_TASK INSTRUCTIONS:_
[1] In the forum posts below about rebuilding a social life after abuse, how did the second poster find out what the ex had told management?
[2] Decide whether each statement agrees with the forum posts below. Answer yes or no and quote the words that decide it.
(a) The reply signed by Lisa suggests checking a local domestic abuse service for group programs.
(b) The second poster plans to contact the former colleagues.
(c) The second poster still works at the same place as the ex.

_PASSAGE TO READ:_
■ ■ ■ ■ ■

It sounds like you feel it could be helpful to speak to others about what you’ve been through, people who will understand and empathise with your experience. In this regard, it’s great that you’ve joined the forum, I’m sure other users will be able to offer some advice and support around this soon.
It might also be worth looking up your local domestic abuse service, to see if they are running any peer support or group work programmes at the moment, this could be a good opportunity to speak with other women who understand your experience.
It’s great to hear that you have made new friends, perhaps this is a time to rediscover yourself and connect with people about new (and old!) interests, hobbies and past times. It may not feel like it at the moment, but this could be the beginning of an exciting new chapter of your life.
Take care and keep posting,
Lisa -
31st August 2024 at 12:33 pm #171075DontlikehotweatherParticipant
Totally get it. Me and my ex worked at the same place. I had to leave my job there for other reasons and he stayed. I actually (detail removed by moderator).
When I see some of my ex colleges they are polite but I feel as if something is off.
He did a full on smear campaign against me, saying that I had (detail removed by moderator) and God knows what else. He told the management this and I know as I did a freedom of information request to the place we worked.
Nobody has reached out to me to confirm or deny any of this. The only bit of ‘come back’ that I have is that Women’s aid had to raise a safeguarding concern against him to the place where we worked.
You feel powerless and even now it’s constantly on my mind. These were people I thought were friends and I now see them going out on get togethers with him. It feels as if they are supporting him and have totally forgot me.
The only thing is it does sort the wheat from the chaf so to speak. I am not going to reach out to them. You are doing the right thing finding new friends because in my opinion anyone who is even still talking to the abuser are condoning the behaviour and that makes them no better than him.
It is very hard starting from scratch.

■ ■ ■ ■ ■

_INFORMATION SHOWN:_
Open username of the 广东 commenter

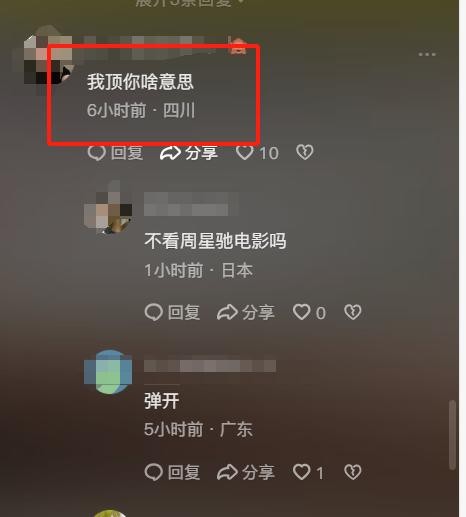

■ ■ ■ ■ ■

_ANSWERS IN ORDER:_
[1] Through a freedom of information request to the place where they both worked.

[2]
(a) Yes: "It might also be worth looking up your local domestic abuse service, to see if they are running any peer support or group work programmes at the moment"
(b) No: "I am not going to reach out to them."
(c) No: "I had to leave my job there for other reasons and he stayed."